The Yazidis’ wound is still bleeding: First the Islamic State, now Turkey

by Gokcan Aydogan    

 

The Yazidi community in Syria has been targeted since the beginning of the Syrian Civil War in 2011 because of its identity and many Yazidis have suffered forced displacement. 

Sinjar was home to around 400,000 followers of the ancient Yazidi religion before it was stormed by fighters with the Islamic State (IS) in August 2014.

IS systematically murdered Yazidi men and elderly residents, and captured and enslaved women and children. About 3,100 Yazidis were killed - with more than half shot, beheaded or burned alive - and about 6,800 kidnapped to become sex slaves or fighters, according to a report published in the Public Library of Science journal PLoS Medicine.

Sinjar was destroyed. IS' actions against the Yazidi population have resulted in approximately 500,000 refugees and several thousand killed and kidnapped.

50,000 Yazidis, besieged by IS on Mount Sinjar, were able to escape after Kurdish People's Protection Units (YPG) broke the IS siege on the mountains. Majority of them were rescued by YPG fighters.

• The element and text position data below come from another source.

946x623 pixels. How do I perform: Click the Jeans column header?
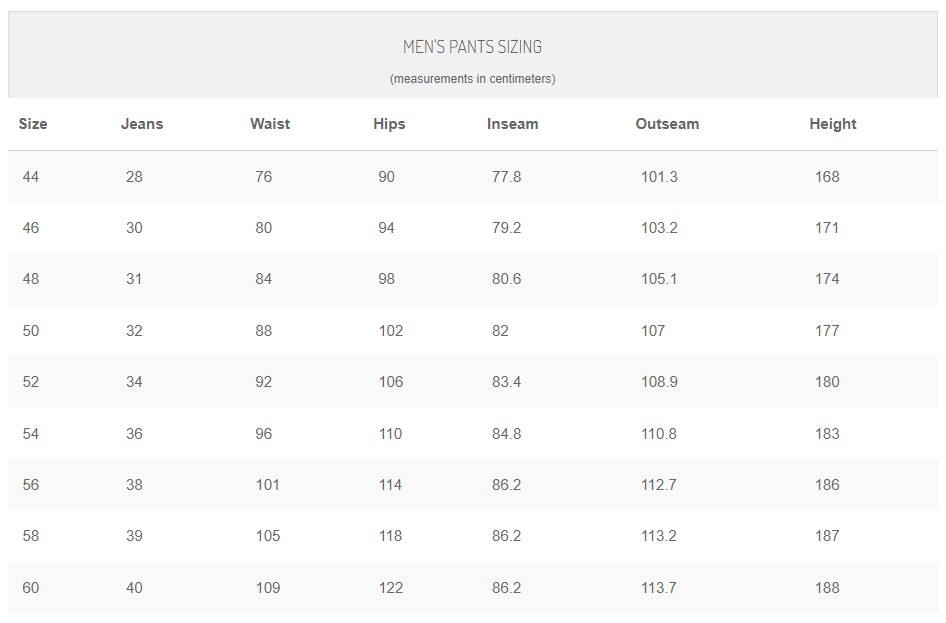tap(142, 124)
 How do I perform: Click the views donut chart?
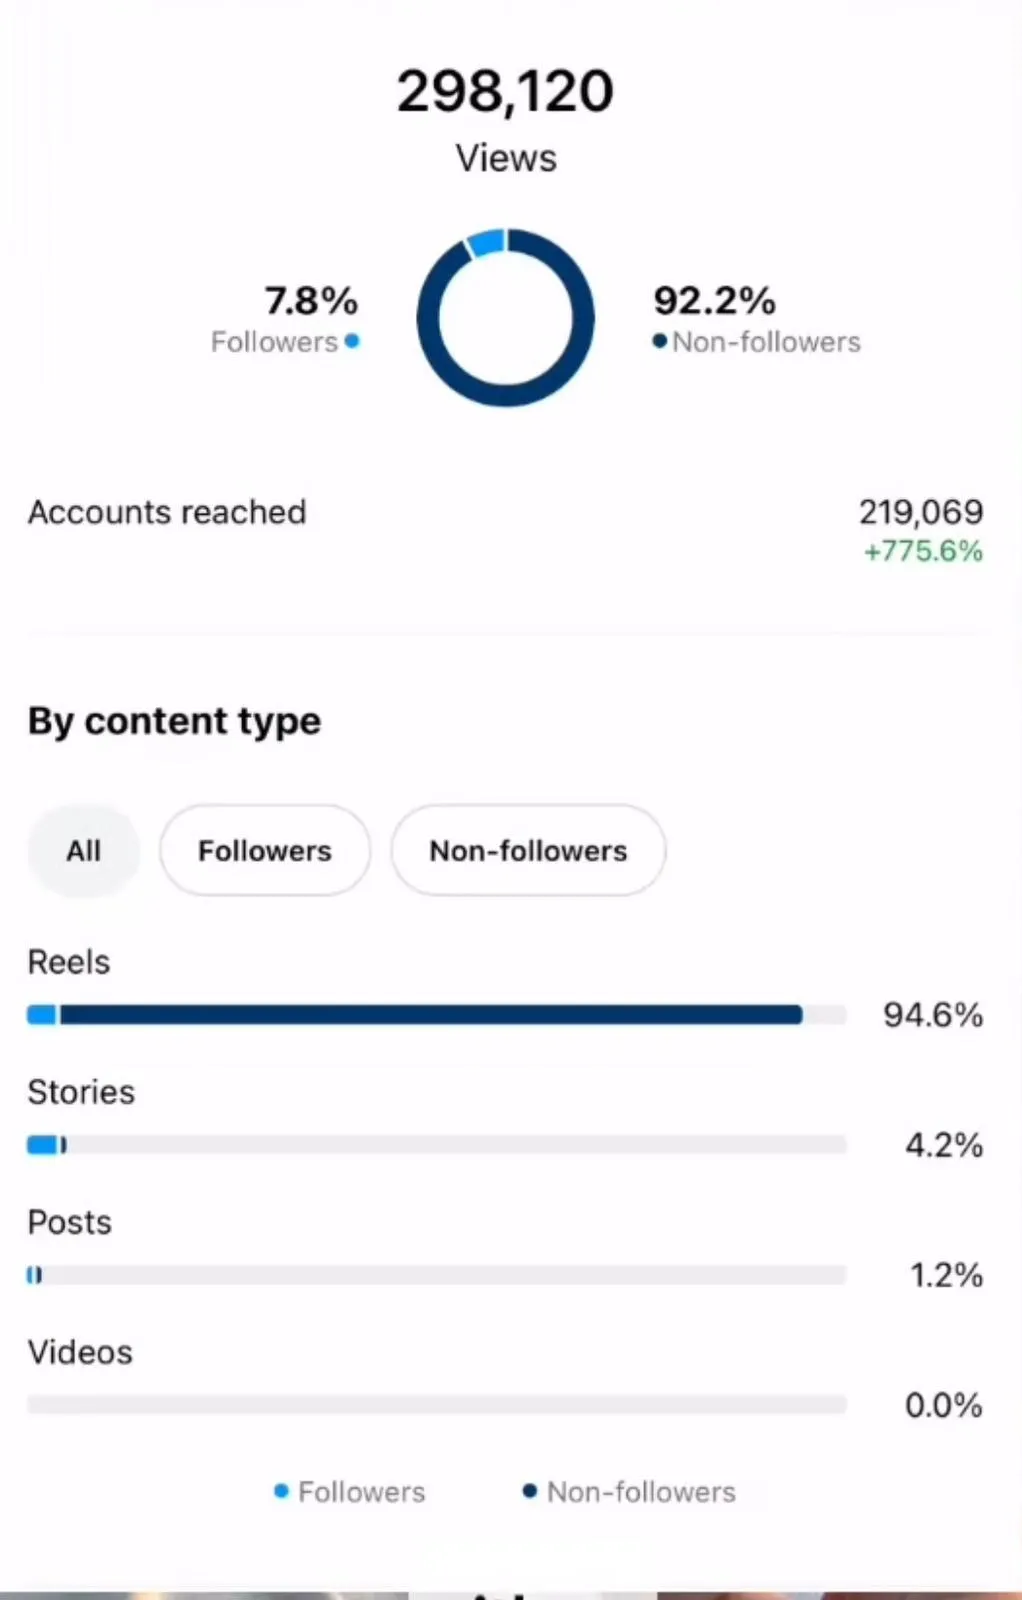pyautogui.click(x=506, y=318)
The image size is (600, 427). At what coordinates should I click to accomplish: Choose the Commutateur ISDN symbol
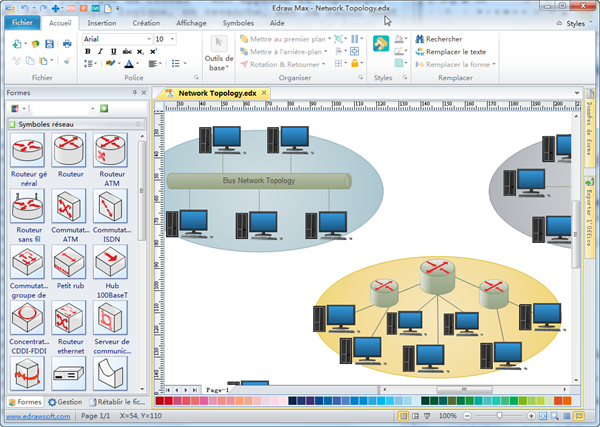point(110,207)
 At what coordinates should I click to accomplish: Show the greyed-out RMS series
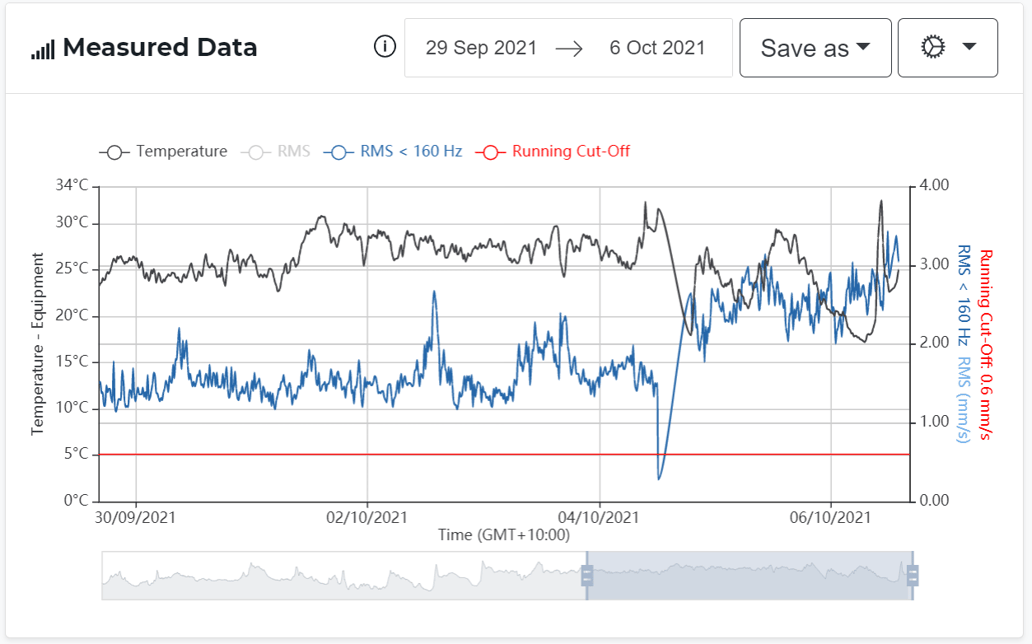point(275,152)
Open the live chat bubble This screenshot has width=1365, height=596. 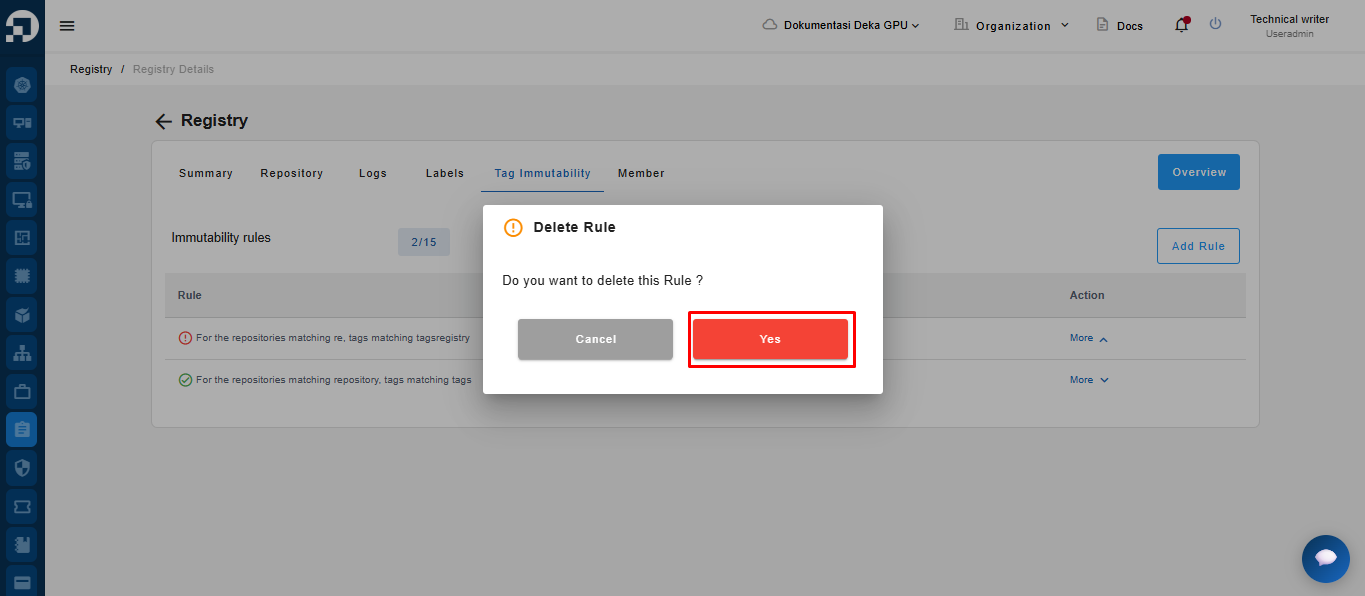coord(1325,558)
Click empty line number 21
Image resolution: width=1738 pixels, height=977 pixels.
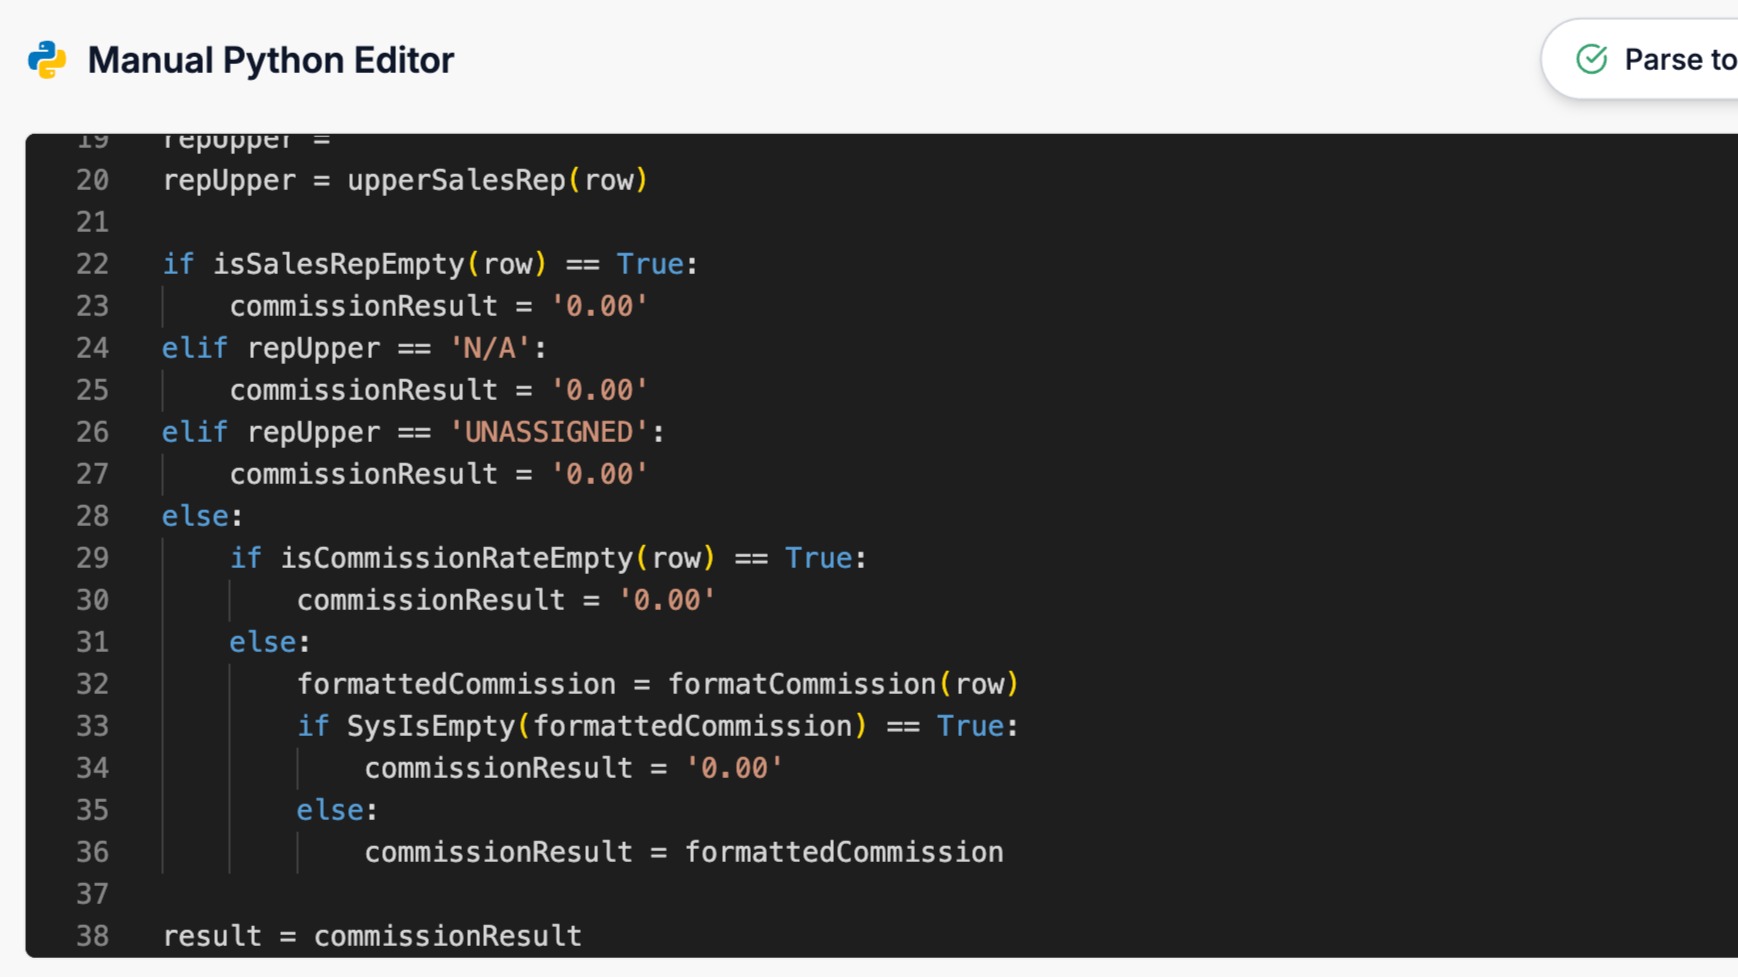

The multinational rescue operation involved dropping off supplies on the mountains by the US, UK, and Australia and evacuation of some refugees by helicopters.

Today, the security and safety of Yazidi citizens in 21 villages in the vicinity of Afrin, where a Turkish military incursion is unfolding is under risk again. 

Salafi-Jihadi-Islamist elements instrumentalized by Turkey, under the umbrella of “Free Syrian Army”, who could possibly target Yazidis with violence, as a community that is not recognized as a “People of the Book,” as Yazidis have already been targeted in Syria and Iraq throughout this conflict.

The current military offensive and instability in the area put the lives of those Yazidis remaining there at a great risk which could result in dire and tragic consequences for the Yazidi community in Syria.

"Our fear is that jihadist or radical groups within the attacking forces could treat the Yazidis in a similar manner to that which ISIS employed and might, therefore, commit another genocide in Yazidi homelands, which include the following villages; Basofan (the largest Syrian Yazidi village-population of 3500 people before forced displacement), Faqira, Bafloun, Qastil Jandul, Qaibar, Burj Abdadlo, Ghazawiya, Shadir, Eiska, Kufir Zayit, Baa’i, Ein Dara, Qatma, Sinka, Ashka, Ali Qayna, Chaqla Koma, Qaila, Gonde Mazin, Kafir Safra, and the village of Jinders," the statement of Global Yazidi Organisation (Yazda) reads.